False. That’s an allusion to Jn 16:13. In context, it’s a promise to the eleven remaining disciples.
“That He would gather all who were scattered abroad and knit them together in Love.”
I guess that’s an allusion to Jn 11:52. But Jn 11:52 doesn’t mention the church of Rome. There’s no explicit reference to the church of Rome. What is more, there’s no implication to that effect.
“And He Himself had established a chair. So, clearly, if the Pope really does sit on Peter’s chair, and will thus sometimes be called upon to voice the final say, or make binding judgments for the Church at large, it had better be the case that the Holy Spirit is there to protect him from going wrong when he exercises this capacity of his office.”
i) Where does the NT refer to a Petrine “chair” or Petrine “office”? Where does the NT refer to someone who sits on Peter’s chair?
Did Peter have the final say, or make binding judgments, for the church at large?

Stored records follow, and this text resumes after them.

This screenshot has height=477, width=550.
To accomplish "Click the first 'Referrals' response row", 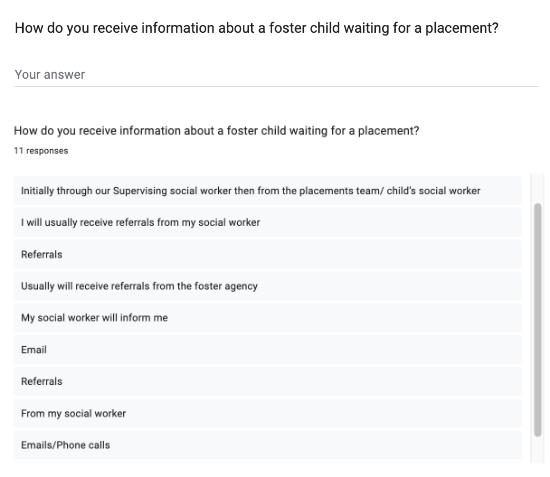I will [268, 254].
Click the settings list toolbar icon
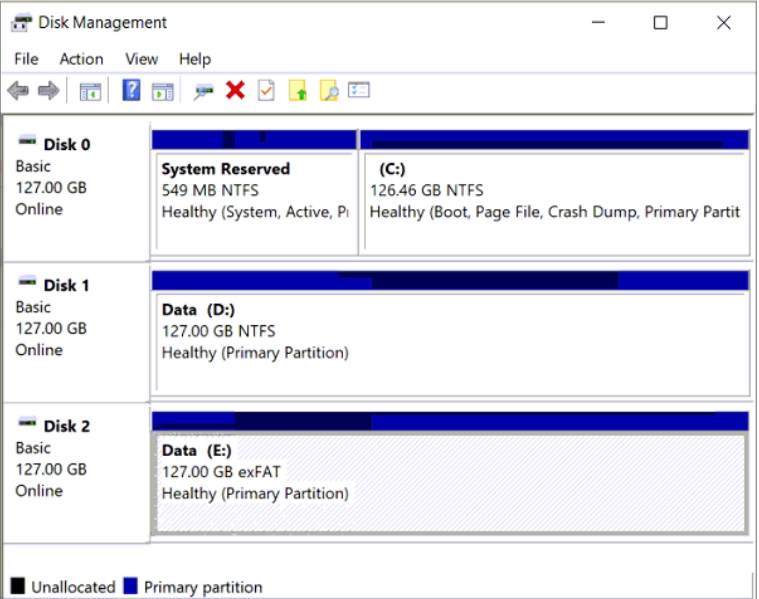The image size is (759, 599). pos(359,91)
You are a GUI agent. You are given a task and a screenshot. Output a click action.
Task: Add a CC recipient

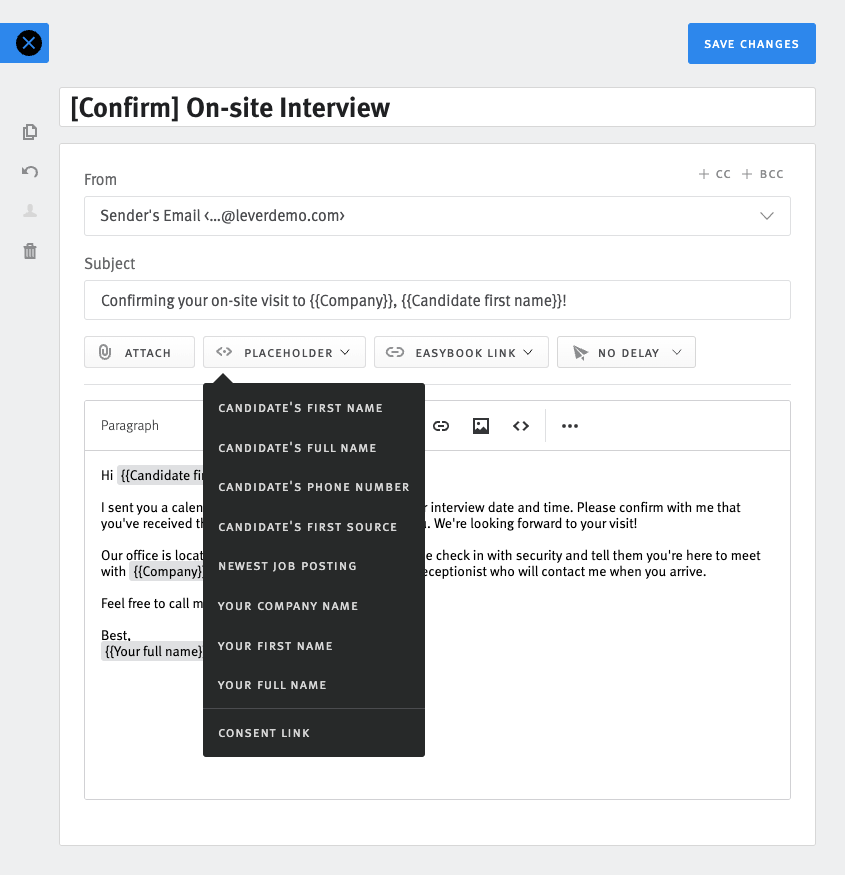[x=714, y=173]
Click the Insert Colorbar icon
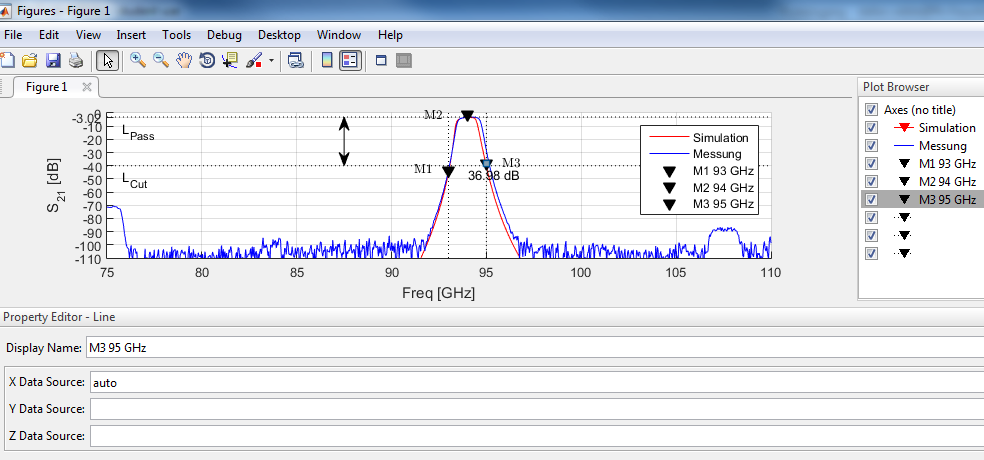This screenshot has width=984, height=460. click(x=326, y=60)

How can you reconcile that claim with Acts 15 or Gal 2:11-14?
So often, arguments for Catholicism involve a cumulative error rate, where the Catholic apologist piles one error atop another in an escalating series of fallacies.
ii) However, let’s assume, for the sake of argument, that these prooftexts prove what Neal needs them to prove. Hasn’t he backed himself into a dilemma?
On the one hand, he says you can’t have a canon without a church to justify the canon. On the other hand, he’s citing canonical prooftexts to justify his high-church ecclesiology. So is the church logically prior to the canon—or is the canon logically prior to the church? If he needs canonical prooftexts to justify his high-church ecclesiology, then he can’t have the church without the canon. In that case, the canon takes logical precedence over the church.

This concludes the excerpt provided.